- [TEXT BLOCK]
↓↓↓
Love my Lil Tex Traeger...


----------



## swalker

Apple smoked.jpg



__ swalker
__ Jul 9, 2017


----------



## swalker

swalker said:


> Apple smoked.jpg
> 
> 
> 
> __ swalker
> __ Jul 9, 2017


----------



## dan the mano

idahopz said:


> I use a Bradley for smoking cheese, and in my experience the time depends on the ambient temperature - the colder it is outside, the longer the smoke time. These days, when I rotate the racks, I just look at the color of the cheese - when it is to the "tan" color I like, I know it is done. The darker the color the heavier the smoke flavor, the longer it needs to age in the vacuum bag before it mellows.



 hi , i just read your text here and was wondering .. i have smoked some cheese before and thought ...wow ...this is good .. lol . now i went and bought some the other day ..and well mine wasn't so good after all.. so i have a question for you then, what of cheeses do you use ..(any of that jalapeno stuff ) but anyways ,cheddar ,and Gouda and maybe some Havarti,i think its called. and then do you maybe do a double smoke .. and then lastly say ruffly how long .. just till it changes color top a darker .
↑↑↑
- [DATASET RECORDS]
↓↓↓
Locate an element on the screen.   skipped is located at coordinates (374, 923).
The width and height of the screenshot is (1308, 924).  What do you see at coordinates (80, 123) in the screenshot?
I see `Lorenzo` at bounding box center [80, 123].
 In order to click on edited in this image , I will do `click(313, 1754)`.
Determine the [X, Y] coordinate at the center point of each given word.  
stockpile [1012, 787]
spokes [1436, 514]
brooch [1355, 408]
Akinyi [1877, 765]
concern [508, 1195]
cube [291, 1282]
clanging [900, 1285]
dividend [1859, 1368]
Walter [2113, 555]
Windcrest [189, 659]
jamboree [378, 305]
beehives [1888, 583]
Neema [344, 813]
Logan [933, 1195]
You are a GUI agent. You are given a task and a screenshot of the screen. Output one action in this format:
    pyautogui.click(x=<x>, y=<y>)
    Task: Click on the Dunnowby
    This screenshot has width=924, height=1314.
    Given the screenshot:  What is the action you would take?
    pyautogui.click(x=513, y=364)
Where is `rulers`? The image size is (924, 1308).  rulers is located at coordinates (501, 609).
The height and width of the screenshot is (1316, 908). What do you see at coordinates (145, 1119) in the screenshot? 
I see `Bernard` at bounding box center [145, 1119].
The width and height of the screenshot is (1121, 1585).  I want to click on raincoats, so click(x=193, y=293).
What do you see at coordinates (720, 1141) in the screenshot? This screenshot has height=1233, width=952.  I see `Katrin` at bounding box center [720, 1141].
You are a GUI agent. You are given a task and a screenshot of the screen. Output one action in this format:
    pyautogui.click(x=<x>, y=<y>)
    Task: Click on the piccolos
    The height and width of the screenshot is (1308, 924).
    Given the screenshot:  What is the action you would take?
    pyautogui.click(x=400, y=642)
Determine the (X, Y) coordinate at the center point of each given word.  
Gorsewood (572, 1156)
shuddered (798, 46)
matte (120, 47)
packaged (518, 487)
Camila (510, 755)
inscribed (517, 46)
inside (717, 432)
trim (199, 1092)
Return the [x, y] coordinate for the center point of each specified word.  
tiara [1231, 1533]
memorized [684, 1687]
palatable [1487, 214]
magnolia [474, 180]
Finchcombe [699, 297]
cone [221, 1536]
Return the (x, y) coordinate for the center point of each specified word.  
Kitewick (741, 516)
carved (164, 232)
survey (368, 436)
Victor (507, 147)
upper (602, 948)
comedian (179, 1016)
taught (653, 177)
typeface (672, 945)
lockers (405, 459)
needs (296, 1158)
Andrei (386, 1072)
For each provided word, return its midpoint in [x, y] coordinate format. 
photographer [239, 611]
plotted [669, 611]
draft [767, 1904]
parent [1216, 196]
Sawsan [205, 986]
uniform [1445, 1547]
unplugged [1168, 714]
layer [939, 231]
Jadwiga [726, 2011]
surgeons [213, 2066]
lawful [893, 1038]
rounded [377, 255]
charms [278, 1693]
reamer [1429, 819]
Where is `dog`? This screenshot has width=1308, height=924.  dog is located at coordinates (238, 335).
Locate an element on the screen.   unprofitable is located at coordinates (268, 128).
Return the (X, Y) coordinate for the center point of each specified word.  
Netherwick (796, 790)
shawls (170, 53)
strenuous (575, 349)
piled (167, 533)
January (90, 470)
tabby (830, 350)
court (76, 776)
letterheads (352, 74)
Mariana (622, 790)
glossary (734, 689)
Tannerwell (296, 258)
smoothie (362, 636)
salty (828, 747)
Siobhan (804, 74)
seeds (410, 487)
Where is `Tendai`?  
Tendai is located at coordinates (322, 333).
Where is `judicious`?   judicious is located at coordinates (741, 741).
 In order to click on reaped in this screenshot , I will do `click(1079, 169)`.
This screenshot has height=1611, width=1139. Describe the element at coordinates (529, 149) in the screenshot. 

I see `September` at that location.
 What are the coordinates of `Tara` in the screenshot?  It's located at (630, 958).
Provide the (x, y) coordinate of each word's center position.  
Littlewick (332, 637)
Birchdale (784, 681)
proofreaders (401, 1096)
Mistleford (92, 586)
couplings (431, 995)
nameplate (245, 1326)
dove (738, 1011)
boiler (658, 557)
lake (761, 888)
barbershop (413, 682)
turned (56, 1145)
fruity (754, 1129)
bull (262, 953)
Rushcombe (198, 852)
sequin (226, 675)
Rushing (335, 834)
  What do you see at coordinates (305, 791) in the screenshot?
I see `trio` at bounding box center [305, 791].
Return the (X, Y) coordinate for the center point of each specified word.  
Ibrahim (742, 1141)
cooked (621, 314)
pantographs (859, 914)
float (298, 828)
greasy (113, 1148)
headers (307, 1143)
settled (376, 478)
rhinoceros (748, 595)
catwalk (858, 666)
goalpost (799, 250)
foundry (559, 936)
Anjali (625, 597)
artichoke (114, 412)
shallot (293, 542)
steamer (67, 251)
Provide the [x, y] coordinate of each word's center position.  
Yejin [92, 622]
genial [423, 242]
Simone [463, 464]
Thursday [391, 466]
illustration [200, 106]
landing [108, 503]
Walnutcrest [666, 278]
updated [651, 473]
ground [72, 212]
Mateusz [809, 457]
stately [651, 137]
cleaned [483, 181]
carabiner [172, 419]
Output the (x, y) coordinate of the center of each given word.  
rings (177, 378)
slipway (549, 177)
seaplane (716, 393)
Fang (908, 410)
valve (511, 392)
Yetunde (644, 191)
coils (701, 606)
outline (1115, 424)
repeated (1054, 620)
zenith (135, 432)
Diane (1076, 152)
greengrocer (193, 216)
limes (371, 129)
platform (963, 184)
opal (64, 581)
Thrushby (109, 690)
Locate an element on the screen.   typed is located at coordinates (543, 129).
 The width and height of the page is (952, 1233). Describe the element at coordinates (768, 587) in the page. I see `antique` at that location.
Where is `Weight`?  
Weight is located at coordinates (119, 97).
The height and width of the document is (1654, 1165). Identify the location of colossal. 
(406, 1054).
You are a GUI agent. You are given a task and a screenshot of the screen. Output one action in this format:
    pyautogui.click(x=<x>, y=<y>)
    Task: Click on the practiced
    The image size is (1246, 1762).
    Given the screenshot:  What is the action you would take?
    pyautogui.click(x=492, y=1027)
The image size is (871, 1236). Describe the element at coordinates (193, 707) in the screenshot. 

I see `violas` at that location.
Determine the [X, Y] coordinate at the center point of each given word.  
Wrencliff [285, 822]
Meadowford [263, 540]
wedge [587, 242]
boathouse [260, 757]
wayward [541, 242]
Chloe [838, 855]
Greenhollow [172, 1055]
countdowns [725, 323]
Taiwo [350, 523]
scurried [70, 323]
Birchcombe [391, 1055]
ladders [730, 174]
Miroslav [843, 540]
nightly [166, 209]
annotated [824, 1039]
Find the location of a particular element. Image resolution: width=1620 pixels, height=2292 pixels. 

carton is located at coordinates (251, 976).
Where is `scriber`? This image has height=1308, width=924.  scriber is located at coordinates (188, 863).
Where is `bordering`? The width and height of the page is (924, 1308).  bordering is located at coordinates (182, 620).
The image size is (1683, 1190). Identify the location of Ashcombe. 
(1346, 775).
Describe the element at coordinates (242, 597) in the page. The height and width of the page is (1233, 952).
↑↑↑
- [DO THIS] Repeat, word for word, the stretch of the cheese-smoking forum thread above that begins with "## dan the mano" and ends with "before it mellows.".

- [SOLVED PROBLEM]
## dan the mano

idahopz said:


> I use a Bradley for smoking cheese, and in my experience the time depends on the ambient temperature - the colder it is outside, the longer the smoke time. These days, when I rotate the racks, I just look at the color of the cheese - when it is to the "tan" color I like, I know it is done. The darker the color the heavier the smoke flavor, the longer it needs to age in the vacuum bag before it mellows.